Molecular effectiveness of peptides from African medicinal plants decoded
Peptides are autologous substances that are formed from amino acids, are able to trigger specific reactions in the human body and can influence a variety of physical functions. Cyclical plant peptides, known as cyclotides, have also an effect on the human body. "Until now, however, it has not been fully understood whether these peptides work and on what receptors, nor what form their molecular signalling pathway takes," says Christian Gruber from the Centre for Physiology and Pharmacology at the MedUni Vienna. The molecular effect of peptides from an African medicinal plan has now been decoded for the first time.
The scientists in Vienna have, in collaboration with an international team from Australia, England, Ireland, Sweden and the USA, described a peptide in a plant from the coffee plant family that is similar to the human neuropeptide hormone oxytocin, and which binds to its receptors. This may in the future lead to the development of new medicines.
Cyclotides were originally discovered as ingredients of herbal medicines that are used in the traditional medicine practiced by people from African nations to induce birth and avoid complications afterwards. The plants are prepared as tea ("kalata-kalata") and drunk in order to make the birthing process easier and faster. "Until now, however, we did not know whether there was a specific receptor for these peptides that caused the uterus to contract," explains Gruber. "We've now found a peptide, Kalata B7, that can not only cause isolated uterine muscle cells to contract, but also binds to two receptors – the oxytocin and vasopressin-1a receptors – and controls their function."
Using state-of-the-art analytical methods, it has been possible to demonstrate that the plant peptides have a similar structure to human oxytocin. Oxytocin is known as the "happiness hormone" – it is not only important during the birthing process, but also influences the bond between the mother and child as well as interhuman relationships in general.
The study has now been published in PNAS and edited by the 2012 Nobel Prize Winner for Chemistry, the American pharmacologist Robert Lefkowitz from Duke University in Durham.
Creation of a "peptide library" for the development of medicines
Says Gruber: "This represents a very important step: We've been able to demonstrate the mechanism for a specific peptide in this single plant. With this natural blueprint, we have been able to create synthetic ligands that demonstrate better pharmacological properties." Ligands are materials that bind to a receptor and are able to exert an influence on the cell. Adrenaline is a natural ligand, for example, for beta receptors on cardiac muscle cells.

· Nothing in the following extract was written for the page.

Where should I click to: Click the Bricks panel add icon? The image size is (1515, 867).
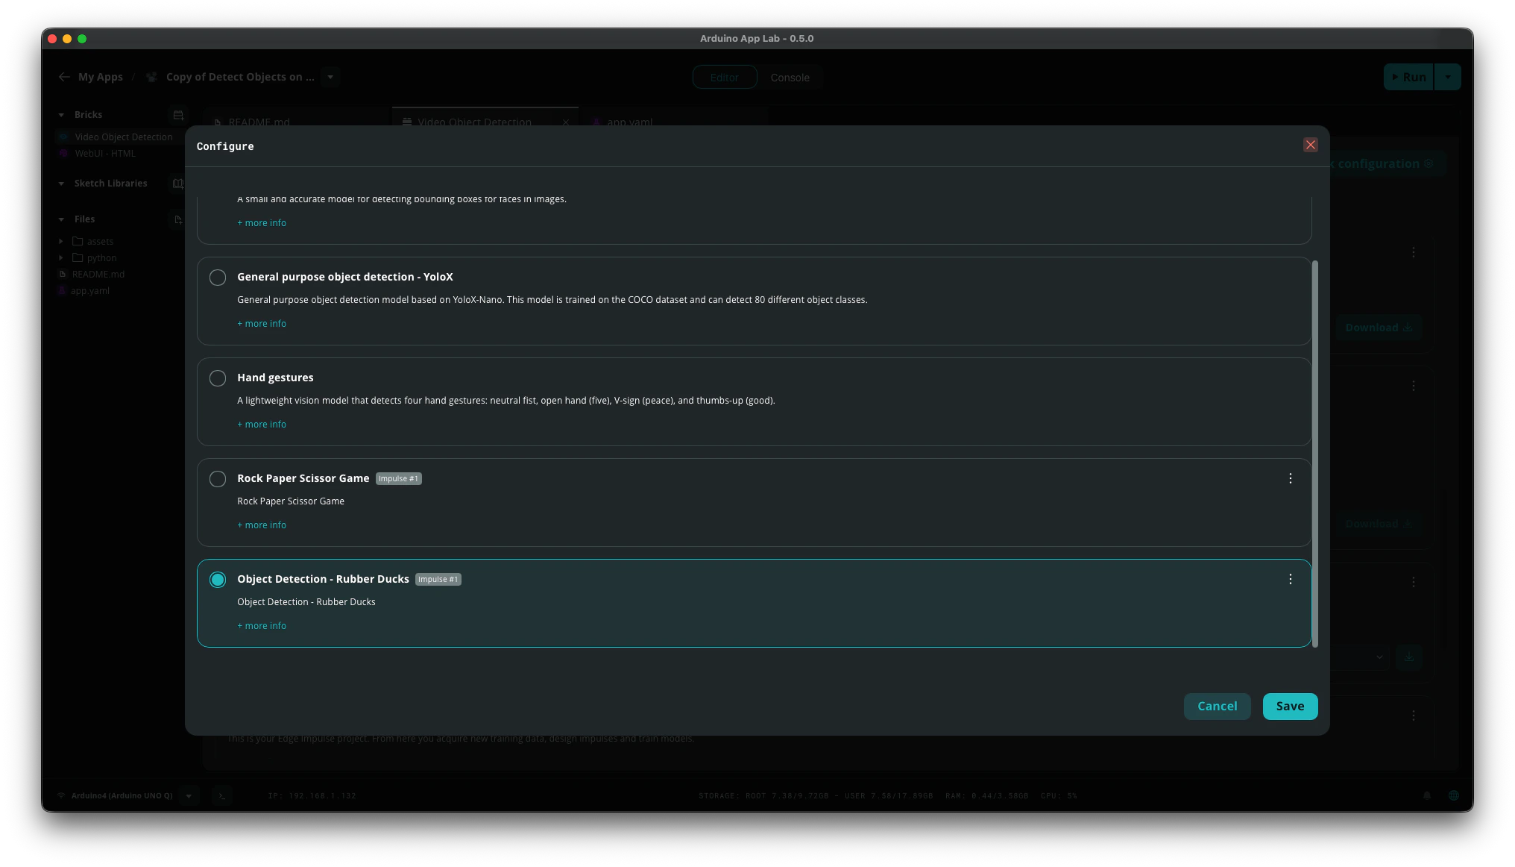[x=178, y=115]
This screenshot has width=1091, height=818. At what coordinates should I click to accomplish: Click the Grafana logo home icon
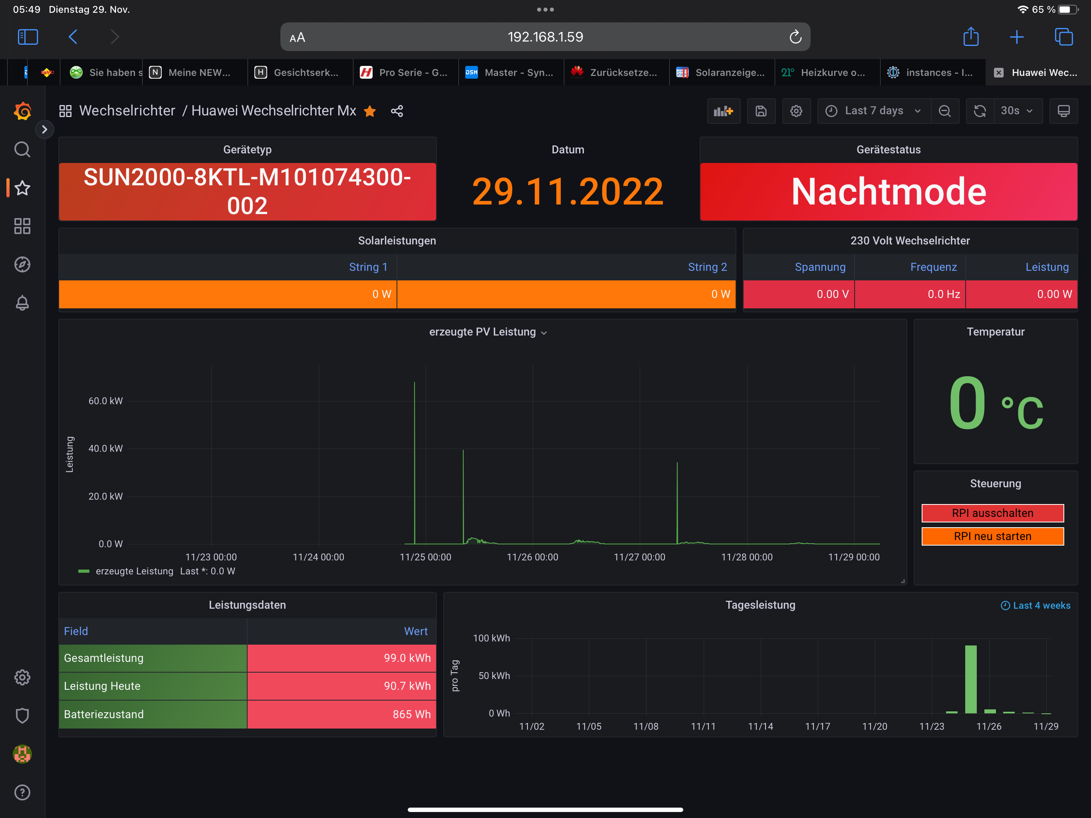pyautogui.click(x=22, y=111)
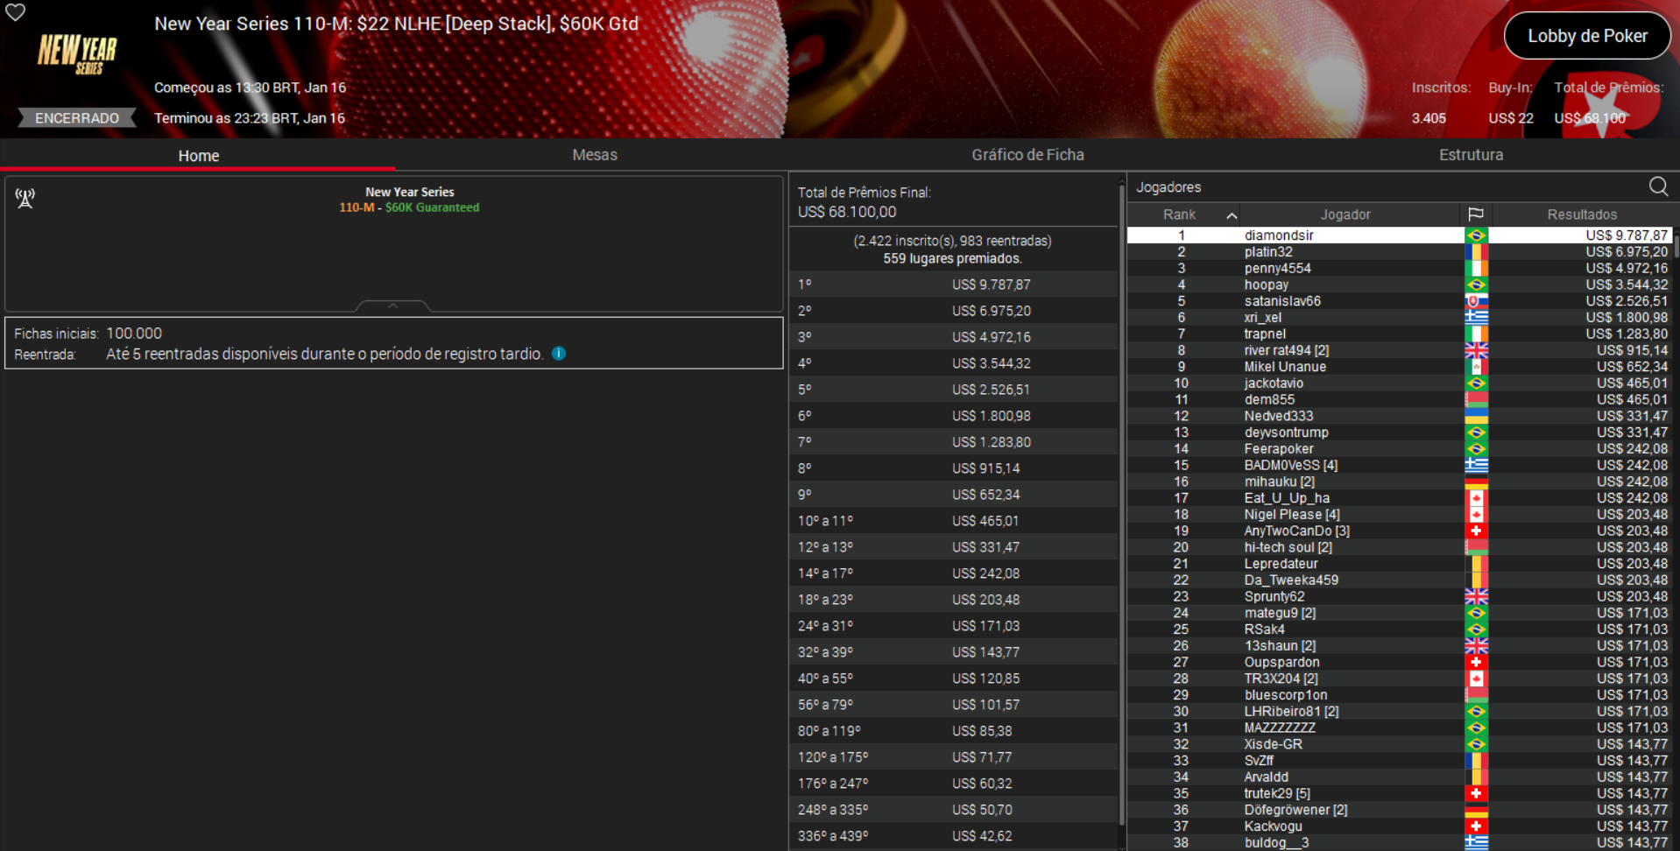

"We now know that these cyclical peptides have an enormous variety of amino acids and occur in vast parts of the plant kingdom. They have been found in violet, pumpkin and nightshade plants, in legumes and even in certain types of grain. With these results, we are now able to isolate cyclotides from a variety of other plants and test this library of peptides on various receptors," explains the MedUni Vienna researcher. The aim is to use these latest chemico-biological findings to create ligands for peptide receptors and turn them into medicines.